WORK TO COMPLETE.
Copy out every one of the entries below verbatim, keeping each line as it stands.

WORKING DATA.
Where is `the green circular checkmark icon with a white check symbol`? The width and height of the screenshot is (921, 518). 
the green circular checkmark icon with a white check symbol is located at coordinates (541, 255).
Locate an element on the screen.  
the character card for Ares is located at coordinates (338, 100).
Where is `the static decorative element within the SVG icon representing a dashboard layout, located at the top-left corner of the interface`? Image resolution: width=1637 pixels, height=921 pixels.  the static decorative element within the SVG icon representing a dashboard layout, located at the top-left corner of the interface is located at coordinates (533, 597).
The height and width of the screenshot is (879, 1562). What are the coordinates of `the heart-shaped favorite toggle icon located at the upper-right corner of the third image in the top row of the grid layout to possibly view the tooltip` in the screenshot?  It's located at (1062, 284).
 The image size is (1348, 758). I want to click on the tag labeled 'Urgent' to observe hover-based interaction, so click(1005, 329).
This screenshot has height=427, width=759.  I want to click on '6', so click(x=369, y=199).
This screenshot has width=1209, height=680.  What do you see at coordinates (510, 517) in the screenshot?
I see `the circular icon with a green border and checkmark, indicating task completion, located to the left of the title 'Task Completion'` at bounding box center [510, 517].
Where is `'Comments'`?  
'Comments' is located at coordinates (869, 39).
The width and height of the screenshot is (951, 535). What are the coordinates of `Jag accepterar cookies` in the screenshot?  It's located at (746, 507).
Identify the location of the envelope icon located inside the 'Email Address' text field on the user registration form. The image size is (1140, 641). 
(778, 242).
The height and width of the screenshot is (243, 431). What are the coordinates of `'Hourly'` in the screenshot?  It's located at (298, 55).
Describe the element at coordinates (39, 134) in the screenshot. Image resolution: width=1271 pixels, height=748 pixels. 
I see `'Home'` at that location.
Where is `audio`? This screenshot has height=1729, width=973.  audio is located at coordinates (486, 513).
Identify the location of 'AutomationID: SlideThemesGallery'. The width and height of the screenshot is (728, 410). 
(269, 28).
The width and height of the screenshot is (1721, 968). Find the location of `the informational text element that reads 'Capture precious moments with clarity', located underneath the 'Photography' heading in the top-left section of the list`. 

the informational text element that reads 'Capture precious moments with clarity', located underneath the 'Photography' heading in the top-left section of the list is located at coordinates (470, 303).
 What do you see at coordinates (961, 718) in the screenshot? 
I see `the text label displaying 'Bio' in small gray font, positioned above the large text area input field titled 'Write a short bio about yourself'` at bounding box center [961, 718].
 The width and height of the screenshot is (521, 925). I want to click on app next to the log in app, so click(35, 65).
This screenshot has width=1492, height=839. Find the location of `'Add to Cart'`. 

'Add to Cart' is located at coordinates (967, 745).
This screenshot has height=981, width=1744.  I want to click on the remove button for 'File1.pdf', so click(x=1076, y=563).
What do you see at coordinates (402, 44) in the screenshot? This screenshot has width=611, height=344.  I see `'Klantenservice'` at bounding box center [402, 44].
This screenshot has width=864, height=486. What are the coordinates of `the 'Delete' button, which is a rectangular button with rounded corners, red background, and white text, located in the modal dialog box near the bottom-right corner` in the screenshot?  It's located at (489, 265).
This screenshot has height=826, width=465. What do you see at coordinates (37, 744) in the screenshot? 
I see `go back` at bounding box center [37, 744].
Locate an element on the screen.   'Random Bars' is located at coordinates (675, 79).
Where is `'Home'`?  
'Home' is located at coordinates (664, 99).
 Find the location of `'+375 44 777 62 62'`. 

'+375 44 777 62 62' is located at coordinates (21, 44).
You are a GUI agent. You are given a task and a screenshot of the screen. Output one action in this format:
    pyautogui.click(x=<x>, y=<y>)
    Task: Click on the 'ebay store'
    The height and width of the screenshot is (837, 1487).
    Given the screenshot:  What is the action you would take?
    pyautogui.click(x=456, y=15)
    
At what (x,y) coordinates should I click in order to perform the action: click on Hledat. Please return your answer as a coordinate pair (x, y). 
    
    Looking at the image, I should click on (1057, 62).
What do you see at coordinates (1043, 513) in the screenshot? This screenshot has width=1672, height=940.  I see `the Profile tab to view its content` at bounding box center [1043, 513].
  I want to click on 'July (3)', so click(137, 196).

CORRECT ANSWER.
Where is `the green circular checkmark icon with a white check symbol`? The width and height of the screenshot is (921, 518). 
the green circular checkmark icon with a white check symbol is located at coordinates (541, 255).
Locate an element on the screen.  
the character card for Ares is located at coordinates (338, 100).
Where is `the static decorative element within the SVG icon representing a dashboard layout, located at the top-left corner of the interface`? Image resolution: width=1637 pixels, height=921 pixels.  the static decorative element within the SVG icon representing a dashboard layout, located at the top-left corner of the interface is located at coordinates (533, 597).
The height and width of the screenshot is (879, 1562). What are the coordinates of `the heart-shaped favorite toggle icon located at the upper-right corner of the third image in the top row of the grid layout to possibly view the tooltip` in the screenshot?  It's located at (1062, 284).
 The image size is (1348, 758). I want to click on the tag labeled 'Urgent' to observe hover-based interaction, so click(1005, 329).
This screenshot has height=427, width=759.  I want to click on '6', so click(x=369, y=199).
This screenshot has width=1209, height=680.  What do you see at coordinates (510, 517) in the screenshot?
I see `the circular icon with a green border and checkmark, indicating task completion, located to the left of the title 'Task Completion'` at bounding box center [510, 517].
Where is `'Comments'`?  
'Comments' is located at coordinates (869, 39).
The width and height of the screenshot is (951, 535). What are the coordinates of `Jag accepterar cookies` in the screenshot?  It's located at (746, 507).
Identify the location of the envelope icon located inside the 'Email Address' text field on the user registration form. The image size is (1140, 641). 
(778, 242).
The height and width of the screenshot is (243, 431). What are the coordinates of `'Hourly'` in the screenshot?  It's located at (298, 55).
Describe the element at coordinates (39, 134) in the screenshot. Image resolution: width=1271 pixels, height=748 pixels. 
I see `'Home'` at that location.
Where is `audio`? This screenshot has height=1729, width=973.  audio is located at coordinates (486, 513).
Identify the location of 'AutomationID: SlideThemesGallery'. The width and height of the screenshot is (728, 410). 
(269, 28).
The width and height of the screenshot is (1721, 968). Find the location of `the informational text element that reads 'Capture precious moments with clarity', located underneath the 'Photography' heading in the top-left section of the list`. 

the informational text element that reads 'Capture precious moments with clarity', located underneath the 'Photography' heading in the top-left section of the list is located at coordinates (470, 303).
 What do you see at coordinates (961, 718) in the screenshot? 
I see `the text label displaying 'Bio' in small gray font, positioned above the large text area input field titled 'Write a short bio about yourself'` at bounding box center [961, 718].
 The width and height of the screenshot is (521, 925). I want to click on app next to the log in app, so click(35, 65).
This screenshot has width=1492, height=839. Find the location of `'Add to Cart'`. 

'Add to Cart' is located at coordinates (967, 745).
This screenshot has height=981, width=1744.  I want to click on the remove button for 'File1.pdf', so click(x=1076, y=563).
What do you see at coordinates (402, 44) in the screenshot? This screenshot has width=611, height=344.  I see `'Klantenservice'` at bounding box center [402, 44].
This screenshot has width=864, height=486. What are the coordinates of `the 'Delete' button, which is a rectangular button with rounded corners, red background, and white text, located in the modal dialog box near the bottom-right corner` in the screenshot?  It's located at (489, 265).
This screenshot has height=826, width=465. What do you see at coordinates (37, 744) in the screenshot? 
I see `go back` at bounding box center [37, 744].
Locate an element on the screen.   'Random Bars' is located at coordinates (675, 79).
Where is `'Home'`?  
'Home' is located at coordinates (664, 99).
 Find the location of `'+375 44 777 62 62'`. 

'+375 44 777 62 62' is located at coordinates (21, 44).
You are a GUI agent. You are given a task and a screenshot of the screen. Output one action in this format:
    pyautogui.click(x=<x>, y=<y>)
    Task: Click on the 'ebay store'
    The height and width of the screenshot is (837, 1487).
    Given the screenshot:  What is the action you would take?
    pyautogui.click(x=456, y=15)
    
At what (x,y) coordinates should I click in order to perform the action: click on Hledat. Please return your answer as a coordinate pair (x, y). 
    
    Looking at the image, I should click on (1057, 62).
What do you see at coordinates (1043, 513) in the screenshot? This screenshot has width=1672, height=940.  I see `the Profile tab to view its content` at bounding box center [1043, 513].
  I want to click on 'July (3)', so click(137, 196).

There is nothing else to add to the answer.